==== INPUT FOR THIS TASK ====

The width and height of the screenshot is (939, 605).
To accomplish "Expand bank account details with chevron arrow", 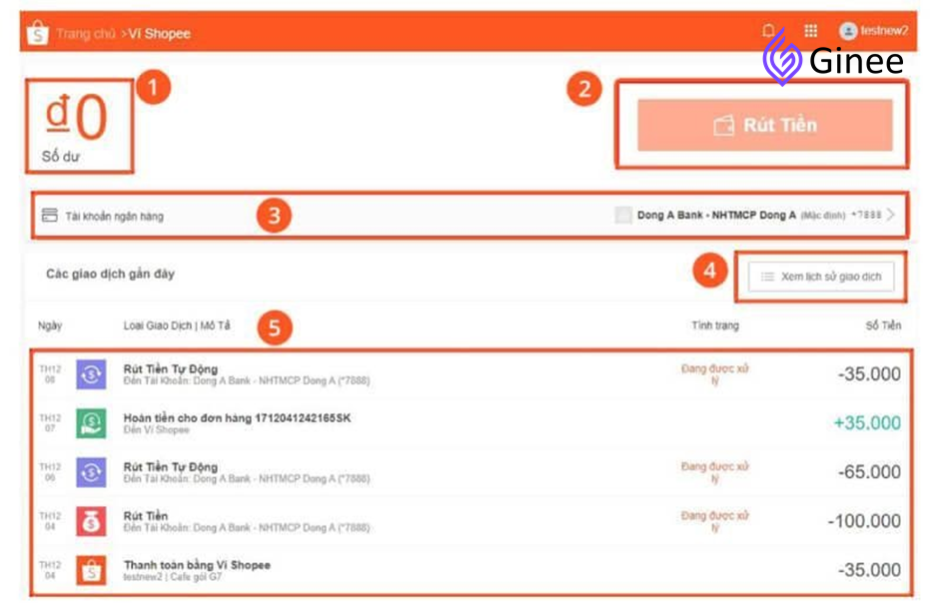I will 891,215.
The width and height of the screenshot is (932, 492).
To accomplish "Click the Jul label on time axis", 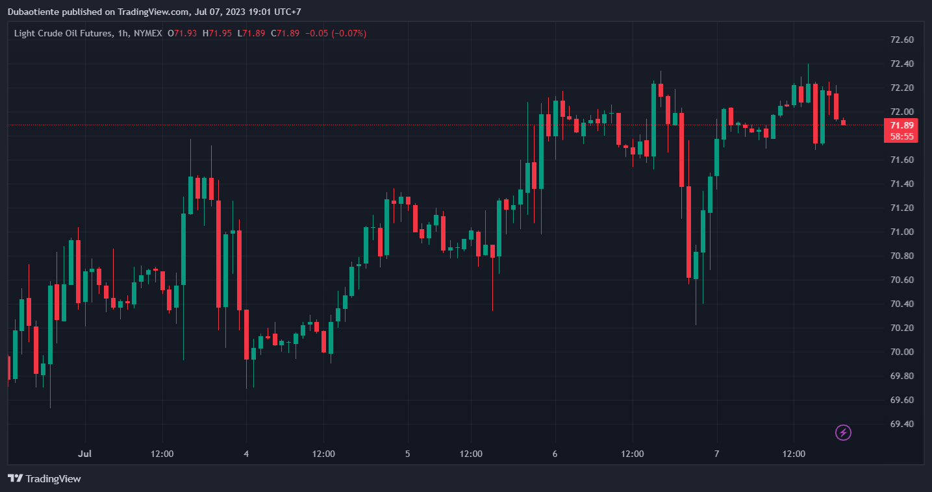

====
==== INPUT FOR THIS TASK ====

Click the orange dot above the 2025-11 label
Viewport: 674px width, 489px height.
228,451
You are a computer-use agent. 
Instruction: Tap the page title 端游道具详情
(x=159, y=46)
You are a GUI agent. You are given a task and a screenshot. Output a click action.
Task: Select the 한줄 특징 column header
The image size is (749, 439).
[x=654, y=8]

====

DIRECTIONS: Go through the entries above and report every line in which the word "agent" appears.

WRITTEN RESPONSE:
You are a computer-use agent. 
You are a GUI agent. You are given a task and a screenshot. Output a click action.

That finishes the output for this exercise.